Supplementary key words insulin receptor substrate-1 • ¹³C • isotopomer • gas chromatography-mass spectrometry • adipogenesis • glucose • glutamine • acetoacetate • acetate

	INTRODUCTION

TOP ABSTRACT INTRODUCTION MATERIALS AND METHODS RESULTS AND DISCUSSION REFERENCES

 
The differentiation of brown adipocyte cells from a fibroblast-like precursor is evolutionarily related to prehibernation fat accumulation and thus linked to total body energy metabolism (1). Adipogenesis occurs under conditions of excess nutrients and accompanying hormones and involves changes in gene expression and cell signaling, leading to a substantial increase in de novo synthesis and storage of triglyceride. Cell surface receptors, especially for insulin and insulin-like growth factor-1, provide a mechanism for hormonal response to nutrient abundance. Recent investigations of adipogenesis have focused on gene expression and cell signaling events associated with this conversion (2–4). The importance of the insulin receptor substrate-1 (IRS-1) signaling pathway for differentiation has been demonstrated by the finding that an IRS-1 knockout (KO) preadipocyte cell line is unable to differentiate under the standard condition in which wild-type (WT) cells accumulate triglyceride and express adipocyte-specific genes, including UCP-1 and fatty acid synthase (5). A consequence of the IRS-1 KO is that these cells are deficient in insulin-stimulated glucose (Glc) uptake via the Glc transporter GLUT4. The studies of in vitro adipogenesis are normally conducted under constant nutrient conditions using cell culture media in which Glc (25 mM) and glutamine (Gln; 2–4 mM) provide the major carbon sources for cell metabolism. In the work presented here, we investigate the role of the nutrient and hormonal environment on the process of lipogenesis accompanying brown adipocyte differentiation.

Animal studies support the concept that Glc is a major carbon source for brown adipose lipogenesis. Lipid synthesis measured with ³H₂O increases on Glc administration and is insulin sensitive (6). However, ketone bodies may also supply carbon for brown adipose lipogenesis. Investigations using rats and slices of rat brown adipose tissue demonstrated that acetoacetate (AcAc) was used by brown adipose tissue for both oxidation and de novo lipogenesis. In fasted animals, the incorporation of ¹⁴C-labeled ß-hydroxybutyrate into lipids in brown adipose tissue was 10-fold greater on a weight basis than that into liver or white adipose tissue (7).
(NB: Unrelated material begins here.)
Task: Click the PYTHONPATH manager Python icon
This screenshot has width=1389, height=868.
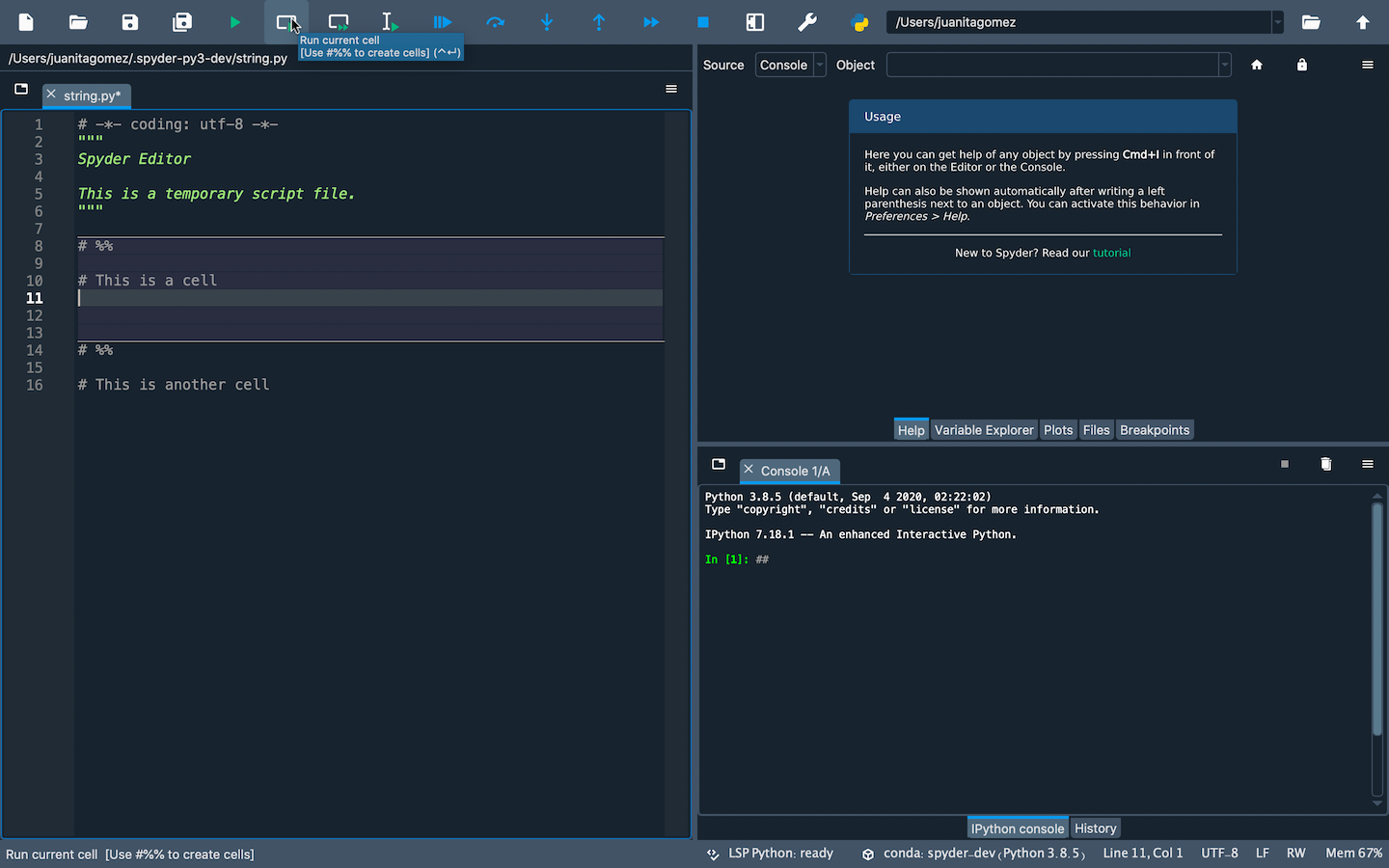Action: tap(859, 22)
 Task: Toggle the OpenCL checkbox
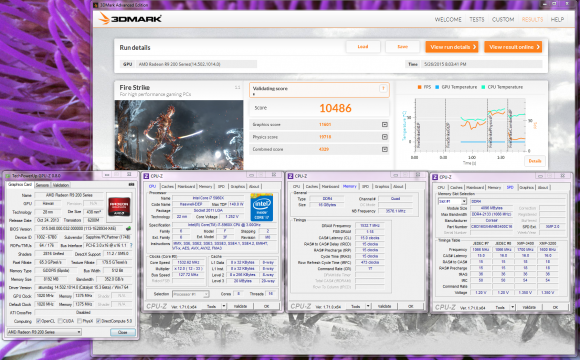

In addition, incorporation of ß-hydroxybutyrate into fatty acid was increased in brown adipose tissue of cold-adapted rats (8). In concert with these fluxes, increased levels of mitochondrial enzymes required for the conversions of AcAc to acetyl CoA, 3-oxoacid CoA transferase, and acetoacetyl-CoA thiolase have been found in brown adipose tissue from suckling and weanling rats (9, 10). In addition to fatty acid synthesis, nutrients are required for the glycerol backbone of the triglyceride. In most cells, Glc supplies the glycerol-3-phosphate (G3P) precursor for the triglyceride backbone. Brown adipocytes may also use the glyceroneogenesis pathway involving G3P synthesis from three carbon compounds via phosphoenolpyruvate carboxykinase (PEPCK) (11). A third possible route for G3P formation in brown adipocyte cells is from glycerol via glycerokinase. A futile cycle involving glycerokinase and triglyceride hydrolysis has been suggested as an additional heat-generating mechanism in brown adipocyte cells (12, 13).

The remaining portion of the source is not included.